[YOUR INSTRUCTIONS] Return verbatim the line containing "Instruction: Click the my-location" together with all lines that follow it, through the end of the records.

------------------------

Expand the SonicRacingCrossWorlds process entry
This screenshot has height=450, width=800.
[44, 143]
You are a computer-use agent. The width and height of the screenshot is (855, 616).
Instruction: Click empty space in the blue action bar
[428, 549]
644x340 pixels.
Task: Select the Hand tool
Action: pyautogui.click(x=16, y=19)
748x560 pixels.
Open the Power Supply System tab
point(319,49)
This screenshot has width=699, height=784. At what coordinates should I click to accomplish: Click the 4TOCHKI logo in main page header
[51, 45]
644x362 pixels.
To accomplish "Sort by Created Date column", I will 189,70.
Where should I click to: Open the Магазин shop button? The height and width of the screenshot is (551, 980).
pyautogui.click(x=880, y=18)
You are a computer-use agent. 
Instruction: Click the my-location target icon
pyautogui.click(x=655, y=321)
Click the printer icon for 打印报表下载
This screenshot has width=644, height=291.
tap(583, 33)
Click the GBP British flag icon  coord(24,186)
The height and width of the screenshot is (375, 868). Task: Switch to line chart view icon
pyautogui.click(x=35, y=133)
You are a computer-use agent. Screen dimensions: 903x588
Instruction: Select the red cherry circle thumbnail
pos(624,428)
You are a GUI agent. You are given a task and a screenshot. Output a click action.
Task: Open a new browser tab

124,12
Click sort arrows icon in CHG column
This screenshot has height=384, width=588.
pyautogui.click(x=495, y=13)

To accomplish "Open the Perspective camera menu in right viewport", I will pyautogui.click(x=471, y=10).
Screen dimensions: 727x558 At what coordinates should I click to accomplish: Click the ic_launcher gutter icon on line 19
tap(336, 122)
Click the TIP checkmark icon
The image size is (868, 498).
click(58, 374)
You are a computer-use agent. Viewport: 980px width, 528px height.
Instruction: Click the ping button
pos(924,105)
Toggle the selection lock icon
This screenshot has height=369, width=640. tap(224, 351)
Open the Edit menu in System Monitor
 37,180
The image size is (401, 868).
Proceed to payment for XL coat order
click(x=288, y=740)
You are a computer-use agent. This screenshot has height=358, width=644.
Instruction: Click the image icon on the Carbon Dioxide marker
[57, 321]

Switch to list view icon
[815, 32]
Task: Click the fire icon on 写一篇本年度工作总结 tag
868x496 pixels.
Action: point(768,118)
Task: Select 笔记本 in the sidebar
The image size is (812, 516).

------------------------

[SOLUTION TO THE EXERCISE]
Instruction: Click the my-location target icon
pyautogui.click(x=655, y=321)
Click the printer icon for 打印报表下载
This screenshot has width=644, height=291.
tap(583, 33)
Click the GBP British flag icon  coord(24,186)
The height and width of the screenshot is (375, 868). Task: Switch to line chart view icon
pyautogui.click(x=35, y=133)
You are a computer-use agent. Screen dimensions: 903x588
Instruction: Select the red cherry circle thumbnail
pos(624,428)
You are a GUI agent. You are given a task and a screenshot. Output a click action.
Task: Open a new browser tab

124,12
Click sort arrows icon in CHG column
This screenshot has height=384, width=588.
pyautogui.click(x=495, y=13)

To accomplish "Open the Perspective camera menu in right viewport", I will pyautogui.click(x=471, y=10).
Screen dimensions: 727x558 At what coordinates should I click to accomplish: Click the ic_launcher gutter icon on line 19
tap(336, 122)
Click the TIP checkmark icon
The image size is (868, 498).
click(58, 374)
You are a computer-use agent. Viewport: 980px width, 528px height.
Instruction: Click the ping button
pos(924,105)
Toggle the selection lock icon
This screenshot has height=369, width=640. tap(224, 351)
Open the Edit menu in System Monitor
 37,180
The image size is (401, 868).
Proceed to payment for XL coat order
click(x=288, y=740)
You are a computer-use agent. This screenshot has height=358, width=644.
Instruction: Click the image icon on the Carbon Dioxide marker
[57, 321]

Switch to list view icon
[815, 32]
Task: Click the fire icon on 写一篇本年度工作总结 tag
868x496 pixels.
Action: point(768,118)
Task: Select 笔记本 in the sidebar
The image size is (812, 516).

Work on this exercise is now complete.